» Passage shown:

3. Agents vs Humans: The Rise of Agentic Inference. LLM usage is shifting from single-turn interactions to agentic inference, where models plan, reason, and execute across multiple steps. Rather than producing one-off responses, they now coordinate tool calls, access external data, and iteratively refine outputs to achieve a goal. Early evidence shows rising multi-step queries and chained tool use that we proxy to agentic use. As this paradigm expands, evaluation will move from language quality to task completion and efficiency. The next competitive frontier is how effectively models can perform sustained reasoning, a shift that may ultimately redefine what agentic inference at scale means in practice.

4. Geographic Outlook. LLM usage is becoming increasingly global and decentralized, with rapid growth beyond North America. Asia's share of total token demand has risen from about 13% to 31%, reflecting stronger enterprise adoption and innovation. Meanwhile, China has emerged as a major force, not only through domestic consumption but also by producing globally competitive models. The broader takeaway: LLMs must be globally useful performing well across languages, contexts, and markets. The next phase of competition will hinge on cultural adaptability and multilingual capability, not just model scale.

» How to complete this task:
Pick up the passage on LLM usage trends after its last sentence and continue it. The entries that follow are separate material and have no connection to the passage on LLM usage trends.

» Data:

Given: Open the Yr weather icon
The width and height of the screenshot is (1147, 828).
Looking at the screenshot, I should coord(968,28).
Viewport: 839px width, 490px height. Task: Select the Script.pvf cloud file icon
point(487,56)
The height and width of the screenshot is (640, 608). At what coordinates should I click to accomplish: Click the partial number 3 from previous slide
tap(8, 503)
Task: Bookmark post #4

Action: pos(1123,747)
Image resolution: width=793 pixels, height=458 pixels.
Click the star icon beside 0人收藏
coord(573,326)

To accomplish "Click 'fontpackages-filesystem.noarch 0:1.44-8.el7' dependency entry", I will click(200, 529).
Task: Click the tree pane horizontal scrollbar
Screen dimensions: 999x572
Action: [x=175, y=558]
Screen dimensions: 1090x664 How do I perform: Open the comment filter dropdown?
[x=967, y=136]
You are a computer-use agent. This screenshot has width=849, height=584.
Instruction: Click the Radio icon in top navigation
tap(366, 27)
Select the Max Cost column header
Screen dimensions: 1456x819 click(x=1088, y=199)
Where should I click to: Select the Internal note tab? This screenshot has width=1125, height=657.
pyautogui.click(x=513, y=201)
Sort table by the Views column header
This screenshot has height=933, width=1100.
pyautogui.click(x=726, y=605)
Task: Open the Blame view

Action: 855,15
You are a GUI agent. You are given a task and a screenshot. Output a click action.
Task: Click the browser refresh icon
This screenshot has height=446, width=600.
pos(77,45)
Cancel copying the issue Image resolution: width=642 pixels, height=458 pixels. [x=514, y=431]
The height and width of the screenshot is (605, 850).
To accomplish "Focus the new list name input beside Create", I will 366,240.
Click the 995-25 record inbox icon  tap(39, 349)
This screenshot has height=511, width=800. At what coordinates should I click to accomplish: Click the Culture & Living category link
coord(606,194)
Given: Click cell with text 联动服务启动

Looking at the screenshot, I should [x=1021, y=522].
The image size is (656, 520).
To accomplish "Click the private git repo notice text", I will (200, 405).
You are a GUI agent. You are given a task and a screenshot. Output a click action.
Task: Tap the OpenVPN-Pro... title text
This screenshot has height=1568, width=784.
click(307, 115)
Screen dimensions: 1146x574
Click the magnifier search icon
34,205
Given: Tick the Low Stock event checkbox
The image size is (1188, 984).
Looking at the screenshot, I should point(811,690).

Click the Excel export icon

» Output of the task:
5. Cost vs. Usage Dynamics. The LLM market does not seem to behave like a commodity just yet: price alone explains little about usage. Users balance cost with reasoning quality, reliability, and breadth of capability. Closed models continue to capture high-value, revenue-linked workloads, while open models dominate lower-cost and high-volume tasks. This creates a dynamic equilibrium—one defined less by stability and more by constant pressure from below. Open source models continuously push the efficient frontier, especially in reasoning and coding domains (e.g. Kimi K2 Thinking) where rapid iteration and OSS innovations narrow the performance gap. Each improvement in open models compresses the pricing power of proprietary systems, forcing them to justify premiums through superior integration, consistency, and enterprise support. The resulting competition is fast-moving, asymmetric, and continuously shifting. Over time, as quality convergence accelerates, price elasticity is likely to increase, turning what was once a differentiated market into a more fluid one.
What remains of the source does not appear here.